▶ [Text block]:

Over 3 million bank accounts were activated in 2020 for quick personal, household loans
The data from the Central Bank of Kenya (CBK) reveals that an additional 3.045 million bank accounts were opened in 2020.
This means that there were over 11.42 million loan accounts last year, an increase of more than a third from 8.38 million accounts in 2019.
According to CBK, the accounts were opened to aid personal and household loans.
“Total loans under the personal and household sector increased to Ksh.843.6 billion last year, from Ksh.745 billion in the year before,” said CBK.
Other sectors that registered an increase in the number of loan accounts included mining and quarrying, which increased by 42 percent, transport and communication (14.6 percent), manufacturing (10.2 percent) and tourism, restaurant and hotels (7.9 percent).
There was, however, a 33 percent dip in the number of loans in the financial and insurance sector.
The report found that close to 15 percent of rural households took a loan from a financial institution, compared to just under 10 percent from urban areas.
Another report by CBK also shows that growth in lending to the private sector in the country went up 7 percent in August this year, from 6.1 percent in July owing to an increase in economic activities despite COVID-19 disruptions.
Growth in the private sector was witnessed in the areas of transport and communication sector which went up 11.8 percent followed by manufacturing at 9.3 percent.

▶ [Excerpted records]:
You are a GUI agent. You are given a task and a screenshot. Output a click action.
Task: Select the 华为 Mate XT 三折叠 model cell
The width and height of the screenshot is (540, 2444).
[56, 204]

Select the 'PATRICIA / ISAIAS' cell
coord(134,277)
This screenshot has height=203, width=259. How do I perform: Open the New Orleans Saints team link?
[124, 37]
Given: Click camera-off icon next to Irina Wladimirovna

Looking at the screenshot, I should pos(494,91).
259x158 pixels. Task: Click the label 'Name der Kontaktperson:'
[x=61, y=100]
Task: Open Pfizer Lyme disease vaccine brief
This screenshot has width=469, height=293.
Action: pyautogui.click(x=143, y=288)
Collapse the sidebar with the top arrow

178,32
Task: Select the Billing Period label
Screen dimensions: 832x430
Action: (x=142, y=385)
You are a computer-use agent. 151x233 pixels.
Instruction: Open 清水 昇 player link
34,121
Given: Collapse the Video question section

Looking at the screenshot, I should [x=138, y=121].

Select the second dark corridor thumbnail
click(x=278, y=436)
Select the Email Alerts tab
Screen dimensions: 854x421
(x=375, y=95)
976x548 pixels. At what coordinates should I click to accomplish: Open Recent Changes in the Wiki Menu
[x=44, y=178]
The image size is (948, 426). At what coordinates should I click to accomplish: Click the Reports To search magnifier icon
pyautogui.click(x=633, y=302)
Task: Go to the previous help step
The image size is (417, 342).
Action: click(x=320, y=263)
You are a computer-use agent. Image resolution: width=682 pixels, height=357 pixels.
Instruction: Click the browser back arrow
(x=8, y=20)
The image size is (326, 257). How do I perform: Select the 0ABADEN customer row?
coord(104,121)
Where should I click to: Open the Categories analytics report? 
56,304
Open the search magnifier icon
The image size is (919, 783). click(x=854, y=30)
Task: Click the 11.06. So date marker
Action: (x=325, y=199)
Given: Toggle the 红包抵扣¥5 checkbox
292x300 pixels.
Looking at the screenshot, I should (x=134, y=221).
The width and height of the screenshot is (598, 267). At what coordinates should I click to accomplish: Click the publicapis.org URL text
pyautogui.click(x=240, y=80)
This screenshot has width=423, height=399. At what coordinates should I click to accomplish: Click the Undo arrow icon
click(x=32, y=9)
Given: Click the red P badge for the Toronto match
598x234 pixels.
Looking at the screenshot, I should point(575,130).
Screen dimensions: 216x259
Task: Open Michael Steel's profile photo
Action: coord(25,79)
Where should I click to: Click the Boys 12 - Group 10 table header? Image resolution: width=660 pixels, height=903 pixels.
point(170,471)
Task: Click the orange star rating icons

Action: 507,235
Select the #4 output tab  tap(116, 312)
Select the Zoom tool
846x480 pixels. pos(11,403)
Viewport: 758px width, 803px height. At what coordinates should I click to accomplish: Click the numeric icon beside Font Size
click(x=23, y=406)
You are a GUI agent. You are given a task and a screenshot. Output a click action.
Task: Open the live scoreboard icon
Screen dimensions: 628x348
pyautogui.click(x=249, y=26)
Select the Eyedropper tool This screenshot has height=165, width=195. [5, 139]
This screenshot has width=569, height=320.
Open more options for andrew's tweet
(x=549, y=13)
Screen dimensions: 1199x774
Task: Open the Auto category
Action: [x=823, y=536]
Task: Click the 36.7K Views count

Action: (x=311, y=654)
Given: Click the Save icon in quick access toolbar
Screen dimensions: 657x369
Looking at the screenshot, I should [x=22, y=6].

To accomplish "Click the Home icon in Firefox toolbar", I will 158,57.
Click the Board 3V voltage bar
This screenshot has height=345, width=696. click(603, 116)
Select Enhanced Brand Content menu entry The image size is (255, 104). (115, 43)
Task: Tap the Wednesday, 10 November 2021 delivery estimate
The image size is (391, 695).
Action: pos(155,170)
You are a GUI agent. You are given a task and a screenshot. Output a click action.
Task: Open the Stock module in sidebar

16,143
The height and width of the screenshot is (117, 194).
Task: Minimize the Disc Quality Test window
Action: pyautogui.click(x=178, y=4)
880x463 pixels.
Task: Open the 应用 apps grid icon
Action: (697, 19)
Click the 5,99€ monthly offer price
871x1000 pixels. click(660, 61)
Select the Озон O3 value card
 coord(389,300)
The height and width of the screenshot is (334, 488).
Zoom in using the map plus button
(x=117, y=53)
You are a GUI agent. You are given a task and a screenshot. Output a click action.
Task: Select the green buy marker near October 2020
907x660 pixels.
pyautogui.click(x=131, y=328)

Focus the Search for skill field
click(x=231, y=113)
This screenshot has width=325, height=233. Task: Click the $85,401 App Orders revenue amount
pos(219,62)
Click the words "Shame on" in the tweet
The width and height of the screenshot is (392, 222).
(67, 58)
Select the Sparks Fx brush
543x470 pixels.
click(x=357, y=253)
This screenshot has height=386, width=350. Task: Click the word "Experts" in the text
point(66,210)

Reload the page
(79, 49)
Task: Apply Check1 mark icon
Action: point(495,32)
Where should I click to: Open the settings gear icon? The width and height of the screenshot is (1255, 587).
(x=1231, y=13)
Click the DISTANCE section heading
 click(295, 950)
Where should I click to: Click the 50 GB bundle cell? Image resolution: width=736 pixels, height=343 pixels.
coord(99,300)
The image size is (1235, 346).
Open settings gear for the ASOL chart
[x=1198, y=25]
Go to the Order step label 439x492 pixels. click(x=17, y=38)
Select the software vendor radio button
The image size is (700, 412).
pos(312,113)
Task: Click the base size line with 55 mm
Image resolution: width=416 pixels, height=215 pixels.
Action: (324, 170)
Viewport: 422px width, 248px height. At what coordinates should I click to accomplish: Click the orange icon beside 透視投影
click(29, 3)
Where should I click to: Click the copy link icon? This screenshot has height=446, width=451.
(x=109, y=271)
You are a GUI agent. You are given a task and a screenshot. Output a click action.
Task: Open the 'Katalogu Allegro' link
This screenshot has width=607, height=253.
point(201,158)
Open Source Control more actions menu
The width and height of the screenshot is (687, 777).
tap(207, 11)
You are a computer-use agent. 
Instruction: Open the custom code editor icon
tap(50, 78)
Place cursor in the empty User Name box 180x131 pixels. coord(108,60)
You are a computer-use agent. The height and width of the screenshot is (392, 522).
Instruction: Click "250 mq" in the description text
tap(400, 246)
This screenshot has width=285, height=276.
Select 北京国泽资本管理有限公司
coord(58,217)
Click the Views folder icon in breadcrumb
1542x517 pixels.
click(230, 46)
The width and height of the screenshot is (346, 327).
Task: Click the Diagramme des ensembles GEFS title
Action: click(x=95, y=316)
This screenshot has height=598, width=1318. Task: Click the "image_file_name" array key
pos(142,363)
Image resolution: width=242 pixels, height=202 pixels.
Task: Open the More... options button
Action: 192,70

▶ [Exercises to complete]:
1. Using the article on Kenyan loan accounts, list each sector other than personal and household that it says registered an increase in the number of loan accounts, with its percentage increase.
2. According to the article on Kenyan loan accounts, why did growth in lending to the private sector rise in August? Answer in one to three sentences.
3. Answer these questions from the article on Kenyan loan accounts:
(a) How many loan accounts were there in 2019?
(b) By how much did the number of loans in the financial and insurance sector dip?
(c) What share of rural households took a loan from a financial institution?
The entries come from a separate source unrelated to the article on Kenyan loan accounts.

▶ [Per-task outputs]:
1.
- Mining and quarrying: 42 percent
- Transport and communication: 14.6 percent
- Manufacturing: 10.2 percent
- Tourism, restaurant and hotels: 7.9 percent

2. Growth in lending to the private sector rose to 7 percent in August, up from 6.1 percent in July. The article attributes this to an increase in economic activities despite COVID-19 disruptions.

3.
(a) 8.38 million
(b) 33 percent
(c) Close to 15 percent